Retype the entries below without any change.

● ● ● ● ●

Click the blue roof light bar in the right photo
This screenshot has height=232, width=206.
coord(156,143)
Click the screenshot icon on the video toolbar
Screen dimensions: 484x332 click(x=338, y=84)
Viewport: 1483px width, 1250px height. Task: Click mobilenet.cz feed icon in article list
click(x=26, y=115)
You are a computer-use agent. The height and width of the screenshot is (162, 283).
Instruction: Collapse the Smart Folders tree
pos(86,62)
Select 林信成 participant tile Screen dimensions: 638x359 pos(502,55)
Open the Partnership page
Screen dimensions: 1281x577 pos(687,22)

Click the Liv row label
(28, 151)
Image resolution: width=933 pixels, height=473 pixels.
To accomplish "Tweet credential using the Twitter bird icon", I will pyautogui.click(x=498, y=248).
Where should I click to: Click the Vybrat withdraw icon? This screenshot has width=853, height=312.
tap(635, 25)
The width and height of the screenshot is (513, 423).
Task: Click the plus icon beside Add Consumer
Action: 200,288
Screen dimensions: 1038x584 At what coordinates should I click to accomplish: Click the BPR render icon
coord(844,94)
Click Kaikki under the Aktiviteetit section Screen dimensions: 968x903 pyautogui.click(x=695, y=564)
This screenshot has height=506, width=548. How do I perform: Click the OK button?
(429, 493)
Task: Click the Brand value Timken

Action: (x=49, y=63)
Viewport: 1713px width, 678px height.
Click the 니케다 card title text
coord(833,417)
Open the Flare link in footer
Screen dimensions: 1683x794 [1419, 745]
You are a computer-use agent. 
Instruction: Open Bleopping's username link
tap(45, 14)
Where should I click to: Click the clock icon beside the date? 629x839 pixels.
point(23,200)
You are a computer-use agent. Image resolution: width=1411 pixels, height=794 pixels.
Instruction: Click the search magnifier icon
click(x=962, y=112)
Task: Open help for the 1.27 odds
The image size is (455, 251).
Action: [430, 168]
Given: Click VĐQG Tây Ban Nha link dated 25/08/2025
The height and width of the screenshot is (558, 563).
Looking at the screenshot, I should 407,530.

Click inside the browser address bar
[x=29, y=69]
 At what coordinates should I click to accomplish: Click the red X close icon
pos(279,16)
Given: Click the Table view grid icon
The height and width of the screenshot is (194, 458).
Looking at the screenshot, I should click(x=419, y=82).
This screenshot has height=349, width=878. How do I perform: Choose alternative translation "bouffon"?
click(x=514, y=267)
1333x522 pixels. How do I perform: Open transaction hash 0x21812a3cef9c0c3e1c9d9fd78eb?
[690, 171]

● ● ● ● ●

Written response
Click the blue roof light bar in the right photo
This screenshot has height=232, width=206.
coord(156,143)
Click the screenshot icon on the video toolbar
Screen dimensions: 484x332 click(x=338, y=84)
Viewport: 1483px width, 1250px height. Task: Click mobilenet.cz feed icon in article list
click(x=26, y=115)
You are a computer-use agent. The height and width of the screenshot is (162, 283).
Instruction: Collapse the Smart Folders tree
pos(86,62)
Select 林信成 participant tile Screen dimensions: 638x359 pos(502,55)
Open the Partnership page
Screen dimensions: 1281x577 pos(687,22)

Click the Liv row label
(28, 151)
Image resolution: width=933 pixels, height=473 pixels.
To accomplish "Tweet credential using the Twitter bird icon", I will pyautogui.click(x=498, y=248).
Where should I click to: Click the Vybrat withdraw icon? This screenshot has width=853, height=312.
tap(635, 25)
The width and height of the screenshot is (513, 423).
Task: Click the plus icon beside Add Consumer
Action: 200,288
Screen dimensions: 1038x584 At what coordinates should I click to accomplish: Click the BPR render icon
coord(844,94)
Click Kaikki under the Aktiviteetit section Screen dimensions: 968x903 pyautogui.click(x=695, y=564)
This screenshot has height=506, width=548. How do I perform: Click the OK button?
(429, 493)
Task: Click the Brand value Timken

Action: (x=49, y=63)
Viewport: 1713px width, 678px height.
Click the 니케다 card title text
coord(833,417)
Open the Flare link in footer
Screen dimensions: 1683x794 [1419, 745]
You are a computer-use agent. 
Instruction: Open Bleopping's username link
tap(45, 14)
Where should I click to: Click the clock icon beside the date? 629x839 pixels.
point(23,200)
You are a computer-use agent. Image resolution: width=1411 pixels, height=794 pixels.
Instruction: Click the search magnifier icon
click(x=962, y=112)
Task: Open help for the 1.27 odds
The image size is (455, 251).
Action: [430, 168]
Given: Click VĐQG Tây Ban Nha link dated 25/08/2025
The height and width of the screenshot is (558, 563).
Looking at the screenshot, I should 407,530.

Click inside the browser address bar
[x=29, y=69]
 At what coordinates should I click to accomplish: Click the red X close icon
pos(279,16)
Given: Click the Table view grid icon
The height and width of the screenshot is (194, 458).
Looking at the screenshot, I should click(x=419, y=82).
This screenshot has height=349, width=878. How do I perform: Choose alternative translation "bouffon"?
click(x=514, y=267)
1333x522 pixels. How do I perform: Open transaction hash 0x21812a3cef9c0c3e1c9d9fd78eb?
[690, 171]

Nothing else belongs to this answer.